# Work instructions:
What is needed is a word-for-word copy of the lines below from the one with "The image size is (1039, 712)." through the one with "Click the Preview label text", both included, with every picture left out.

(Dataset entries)
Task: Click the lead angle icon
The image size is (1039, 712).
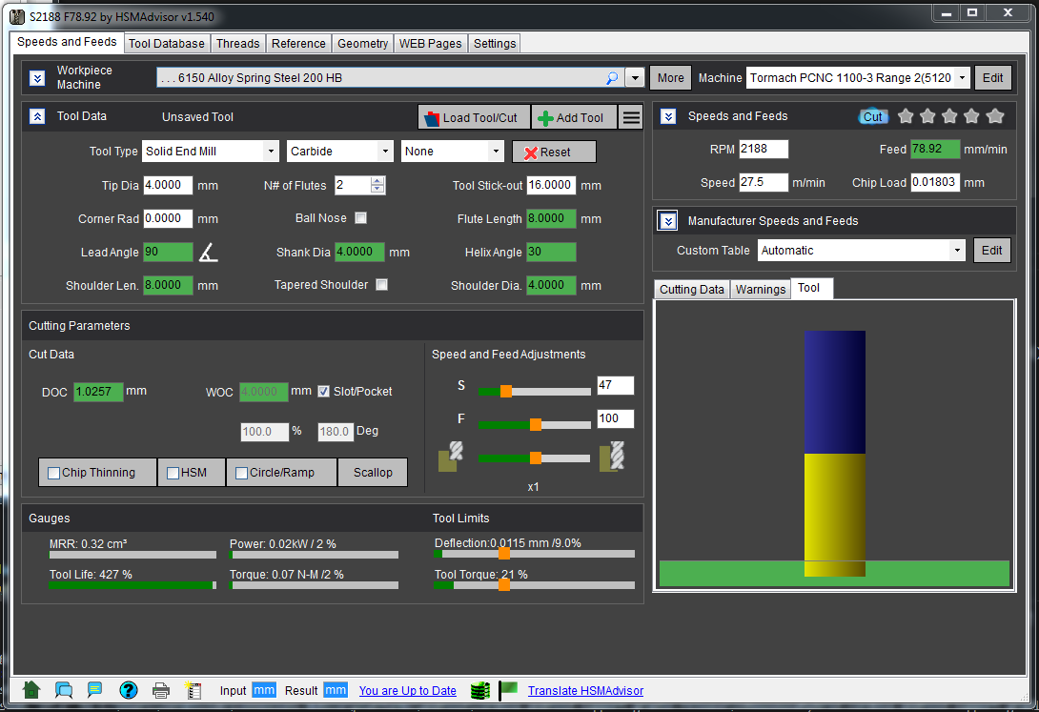Action: (208, 253)
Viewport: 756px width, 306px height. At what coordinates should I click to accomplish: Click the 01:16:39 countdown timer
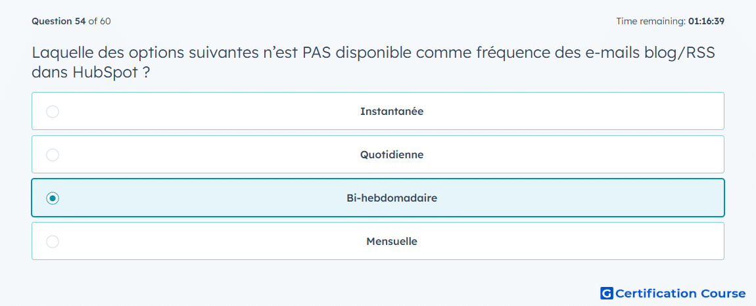706,21
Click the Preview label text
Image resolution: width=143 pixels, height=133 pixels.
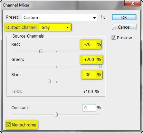[124, 38]

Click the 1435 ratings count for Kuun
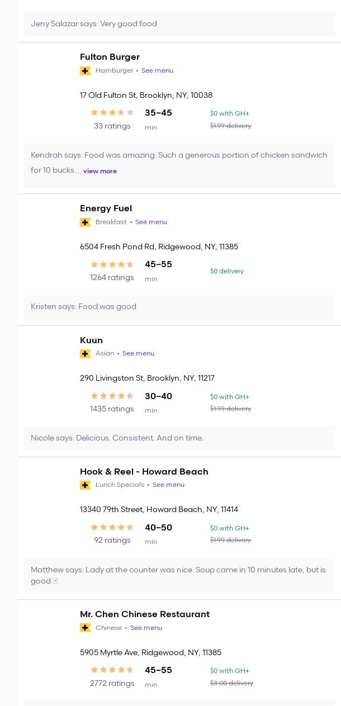pyautogui.click(x=112, y=409)
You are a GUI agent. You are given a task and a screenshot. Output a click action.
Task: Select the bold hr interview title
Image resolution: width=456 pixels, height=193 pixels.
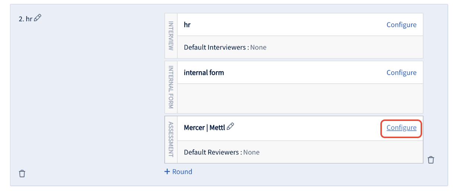pos(187,25)
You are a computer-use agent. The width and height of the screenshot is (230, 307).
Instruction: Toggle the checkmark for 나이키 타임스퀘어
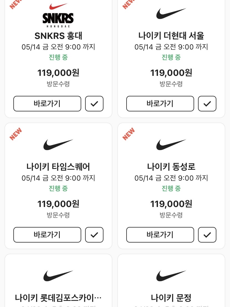click(x=94, y=235)
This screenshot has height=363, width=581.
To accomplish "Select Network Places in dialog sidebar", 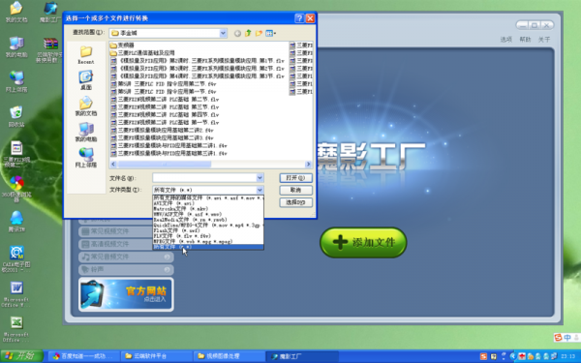I will click(86, 158).
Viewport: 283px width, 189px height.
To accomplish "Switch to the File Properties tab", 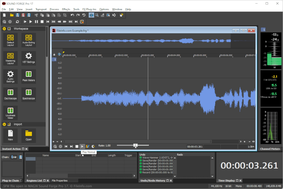I will 60,180.
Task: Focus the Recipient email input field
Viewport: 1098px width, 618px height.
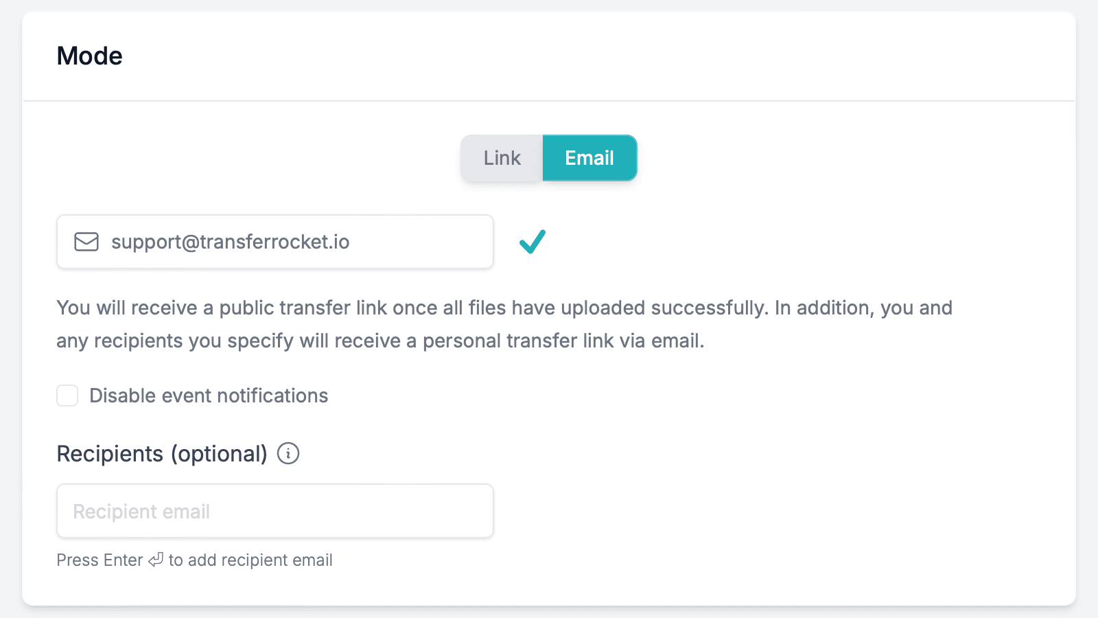Action: [x=275, y=511]
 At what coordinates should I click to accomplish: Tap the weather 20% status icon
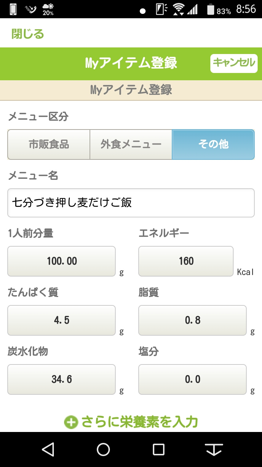(x=48, y=9)
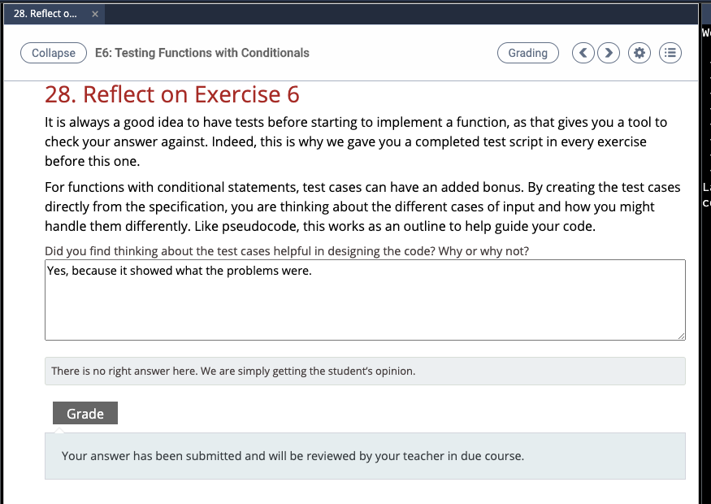Image resolution: width=711 pixels, height=504 pixels.
Task: Click the '28. Reflect on Exercise 6' heading
Action: [172, 94]
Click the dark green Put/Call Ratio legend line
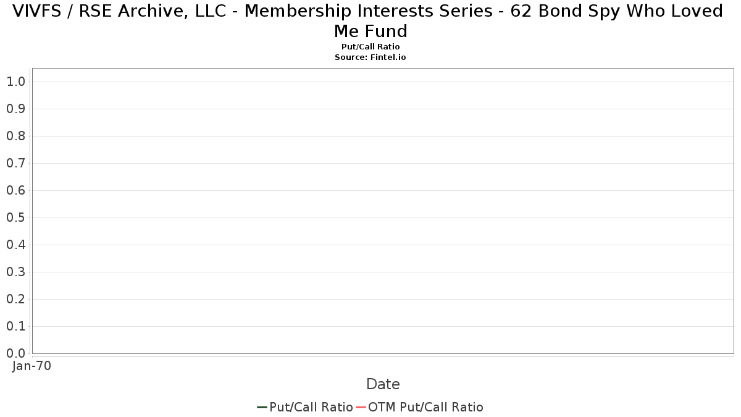 click(262, 407)
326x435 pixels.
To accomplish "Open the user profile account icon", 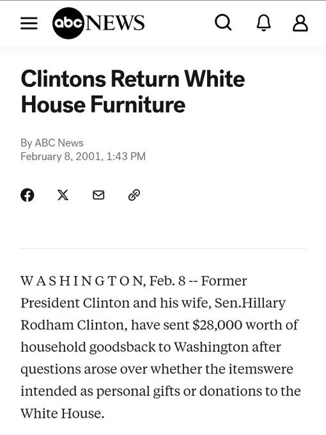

# Exercise response:
The image size is (1039, 712).
Action: (208, 253)
Viewport: 756px width, 306px height. At what coordinates should I click to accomplish: Click the 01:16:39 countdown timer
706,21
Click the Preview label text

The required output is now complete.